La conocí hace años y la traté durante un tiempo. Era una mujer delgada, de pequeña estatura, de fácil sonrisa. Los ojos, que casi nunca mienten, revelaban la huella de una pena antigua y, sin embargo, nunca se mostró resentida ni amargada.
Nunca, pese a tener motivos, la noté enfadada con la vida.
Era una gran lectora (presupongo que lo sigue siendo), dotada de una sensibilidad especial. Le gustaba escribir, lo hacía muy bien. Y escribía sobre cualquier cosa, también sobre sus difíciles circunstancias cotidianas, y lo hacía, desde una mirada tierna y poética. Las palabras eran su refugio y su libertad.
Y leía, ya lo he dicho, leía mucho, y de todo, porque no le faltaba inteligencia. Presupongo que seguirá haciéndolo. Que leerá de todo, y mucho.

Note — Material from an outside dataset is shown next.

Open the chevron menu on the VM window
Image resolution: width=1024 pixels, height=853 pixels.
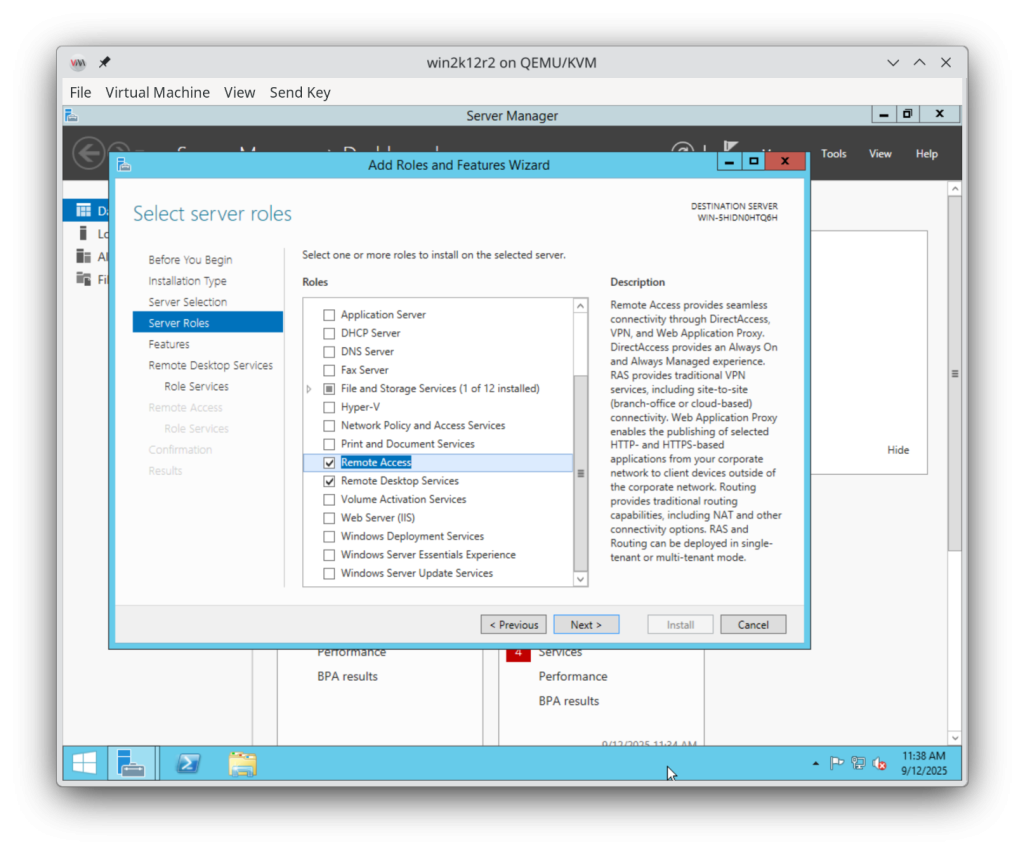coord(892,61)
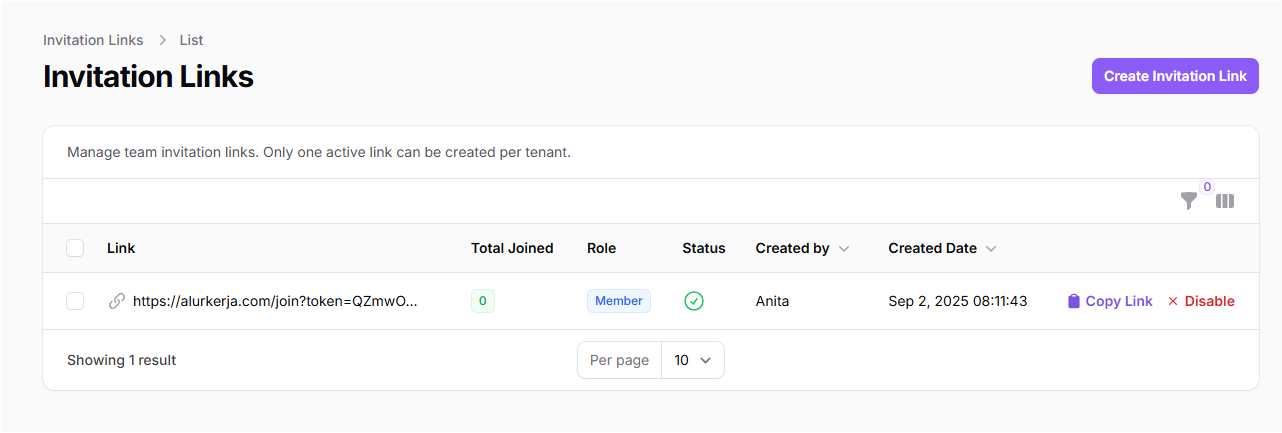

O tal vez, una: aquellas historias de herederas que viajaban a otro continente y lograban ser libres, rodeadas de perros, caballos, y naturaleza salvaje. Viviendo en plenitud, suspendidas sus historias en un eterno final feliz.
A ella.
Leyendo relatos ingenuos para resistir la batalla de su vida. Cada día.